What you have to do: An exact reproduction is needed of every line from the beginning of the data down to and including the line that contains "Gubernur Mahyeldi Beri", minus the pictures.

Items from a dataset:
################

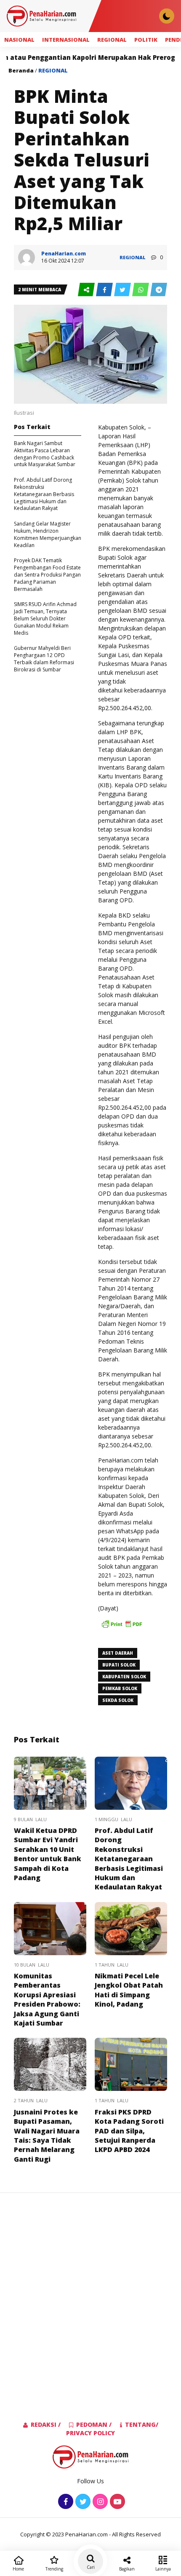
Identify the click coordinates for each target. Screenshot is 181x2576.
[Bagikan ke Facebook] (105, 290)
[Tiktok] (116, 2502)
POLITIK (145, 39)
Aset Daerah (117, 1653)
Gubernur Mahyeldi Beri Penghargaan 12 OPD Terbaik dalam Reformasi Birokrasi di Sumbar (44, 658)
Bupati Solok (119, 1665)
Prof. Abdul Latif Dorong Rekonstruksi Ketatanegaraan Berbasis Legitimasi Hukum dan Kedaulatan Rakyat (44, 494)
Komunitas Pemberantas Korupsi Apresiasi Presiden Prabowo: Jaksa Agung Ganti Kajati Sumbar (47, 1999)
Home (18, 2569)
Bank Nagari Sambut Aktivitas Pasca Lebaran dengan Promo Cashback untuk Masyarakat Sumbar (44, 454)
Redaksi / (46, 2424)
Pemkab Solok (119, 1688)
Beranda (21, 70)
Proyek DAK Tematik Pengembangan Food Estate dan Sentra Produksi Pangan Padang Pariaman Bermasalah (47, 574)
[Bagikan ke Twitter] (123, 290)
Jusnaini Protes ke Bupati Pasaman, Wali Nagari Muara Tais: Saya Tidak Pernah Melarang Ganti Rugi (47, 2135)
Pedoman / (94, 2424)
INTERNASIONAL (66, 39)
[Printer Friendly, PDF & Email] (121, 1628)
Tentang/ (141, 2424)
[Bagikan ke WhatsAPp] (141, 290)
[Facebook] (64, 2502)
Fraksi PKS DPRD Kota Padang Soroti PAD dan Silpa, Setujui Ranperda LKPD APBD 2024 (129, 2131)
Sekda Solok (117, 1700)
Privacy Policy (90, 2433)
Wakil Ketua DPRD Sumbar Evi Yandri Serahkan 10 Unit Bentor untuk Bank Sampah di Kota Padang (47, 1854)
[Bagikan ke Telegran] (158, 290)
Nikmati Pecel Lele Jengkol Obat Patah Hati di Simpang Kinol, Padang (129, 1990)
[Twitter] (81, 2502)
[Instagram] (99, 2502)
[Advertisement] (90, 2293)
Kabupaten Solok (124, 1677)
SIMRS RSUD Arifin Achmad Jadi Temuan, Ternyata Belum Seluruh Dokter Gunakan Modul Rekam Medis (45, 618)
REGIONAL (112, 39)
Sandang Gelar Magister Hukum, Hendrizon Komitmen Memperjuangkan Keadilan (47, 534)
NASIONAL (19, 39)
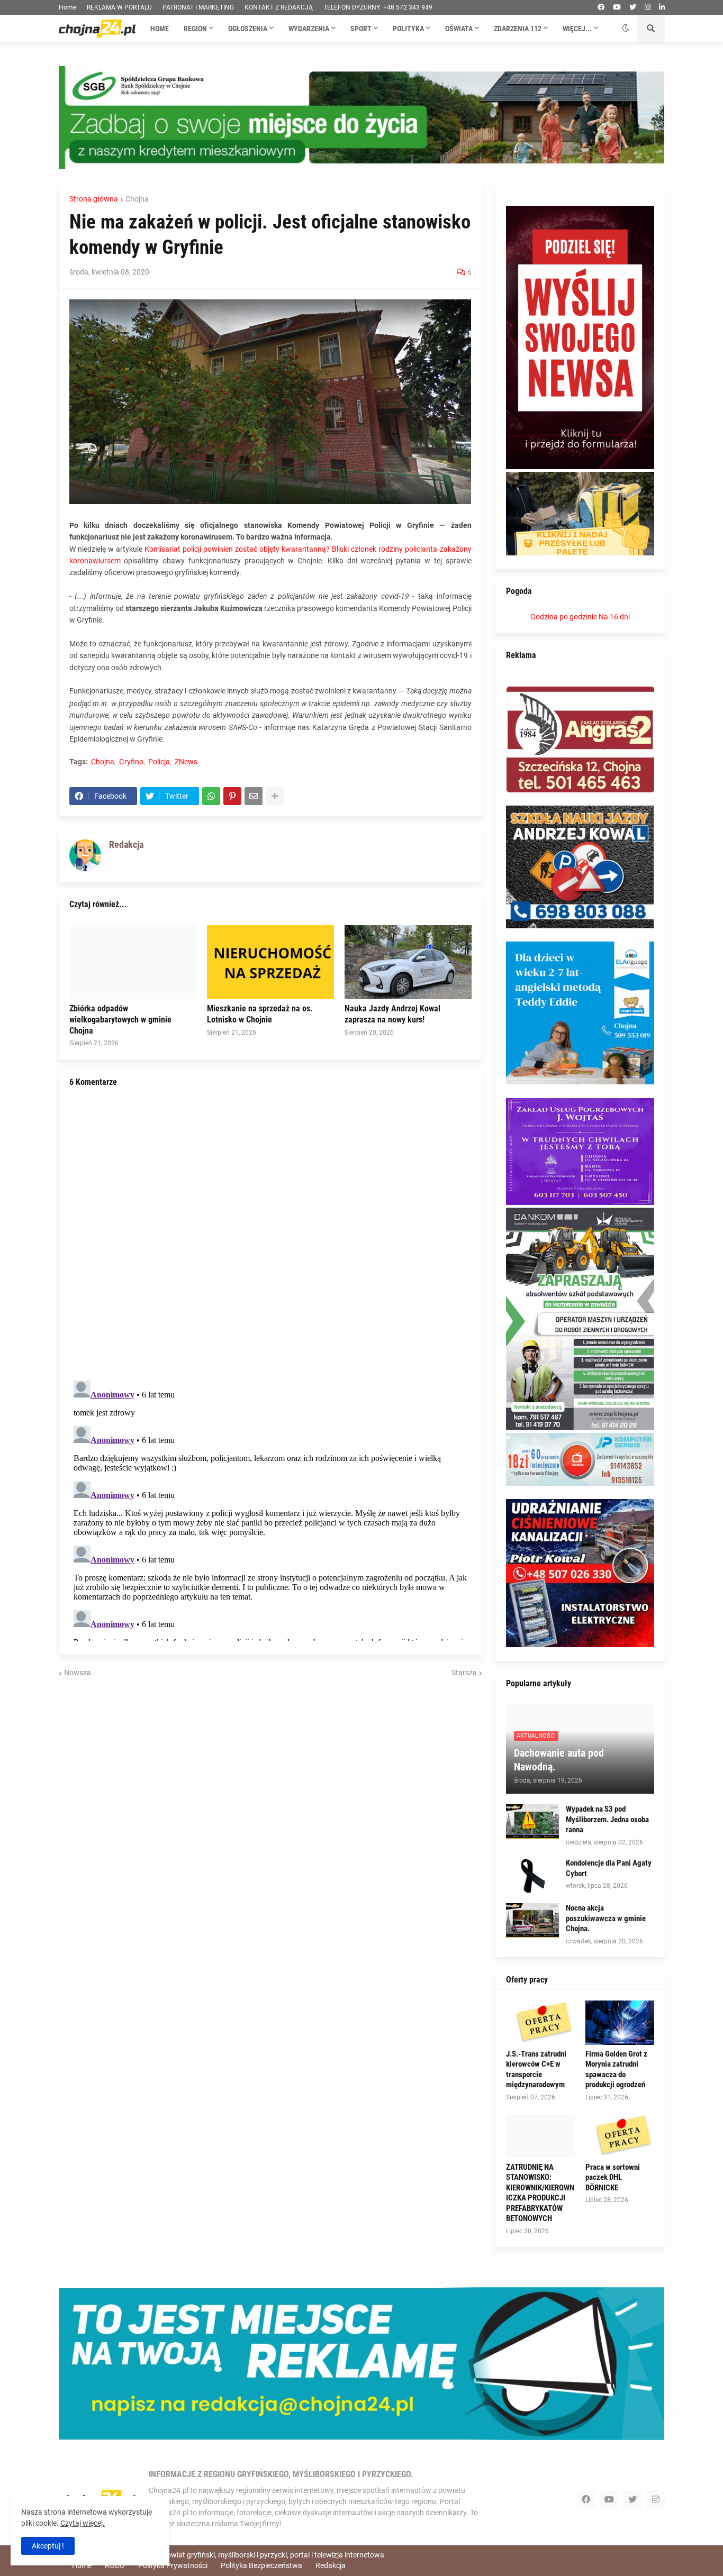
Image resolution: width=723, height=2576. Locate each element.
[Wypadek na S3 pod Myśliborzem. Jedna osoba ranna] (532, 1821)
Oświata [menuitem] (459, 28)
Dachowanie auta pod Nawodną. (559, 1760)
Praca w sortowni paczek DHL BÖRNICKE (612, 2177)
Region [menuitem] (195, 28)
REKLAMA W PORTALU (119, 7)
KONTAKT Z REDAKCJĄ (279, 7)
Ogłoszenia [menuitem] (247, 28)
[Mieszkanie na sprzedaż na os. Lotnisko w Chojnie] (270, 962)
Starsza (464, 1672)
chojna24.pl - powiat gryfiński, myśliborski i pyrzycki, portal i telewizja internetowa (251, 2555)
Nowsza (77, 1672)
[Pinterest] (232, 796)
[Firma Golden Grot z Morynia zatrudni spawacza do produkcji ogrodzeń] (619, 2022)
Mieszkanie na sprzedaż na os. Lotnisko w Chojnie (260, 1014)
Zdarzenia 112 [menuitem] (517, 28)
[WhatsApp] (211, 796)
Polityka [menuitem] (408, 28)
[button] (625, 28)
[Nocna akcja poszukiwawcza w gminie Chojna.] (532, 1920)
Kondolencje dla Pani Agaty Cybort (609, 1868)
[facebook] (601, 7)
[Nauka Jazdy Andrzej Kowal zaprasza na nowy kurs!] (408, 962)
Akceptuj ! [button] (48, 2546)
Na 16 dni (614, 617)
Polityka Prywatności (172, 2565)
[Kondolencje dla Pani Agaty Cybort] (532, 1875)
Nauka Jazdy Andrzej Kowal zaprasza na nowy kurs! (392, 1014)
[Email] (254, 796)
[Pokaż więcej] (275, 796)
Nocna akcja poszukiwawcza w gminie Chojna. (606, 1918)
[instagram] (647, 7)
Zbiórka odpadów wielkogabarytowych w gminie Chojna (120, 1019)
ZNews (186, 761)
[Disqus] (270, 1235)
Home (67, 7)
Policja (159, 761)
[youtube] (617, 7)
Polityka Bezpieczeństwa (261, 2565)
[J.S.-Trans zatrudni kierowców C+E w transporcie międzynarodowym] (540, 2022)
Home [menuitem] (159, 28)
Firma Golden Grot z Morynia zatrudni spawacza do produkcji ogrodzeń (616, 2069)
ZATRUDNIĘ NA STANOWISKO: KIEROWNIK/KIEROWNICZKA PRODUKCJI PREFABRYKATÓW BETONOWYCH (540, 2193)
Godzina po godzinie (563, 617)
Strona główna (93, 199)
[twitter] (632, 7)
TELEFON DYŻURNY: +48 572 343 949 (377, 7)
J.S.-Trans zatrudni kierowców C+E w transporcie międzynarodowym (536, 2069)
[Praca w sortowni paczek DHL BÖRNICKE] (619, 2136)
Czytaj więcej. (82, 2523)
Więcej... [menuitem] (577, 28)
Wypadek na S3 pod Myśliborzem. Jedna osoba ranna (607, 1819)
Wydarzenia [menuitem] (308, 28)
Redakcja (330, 2565)
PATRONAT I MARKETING (198, 7)
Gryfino (131, 761)
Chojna (137, 199)
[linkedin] (662, 7)
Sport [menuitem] (361, 28)
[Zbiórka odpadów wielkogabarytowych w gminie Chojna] (132, 962)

################

Task output:
Identify the click coordinates for each target. Screenshot is 181x2576.
[Bagikan ke Facebook] (105, 290)
[Tiktok] (116, 2502)
POLITIK (145, 39)
Aset Daerah (117, 1653)
Gubernur Mahyeldi Beri Penghargaan 12 OPD Terbaik dalam Reformasi Birokrasi di Sumbar (44, 658)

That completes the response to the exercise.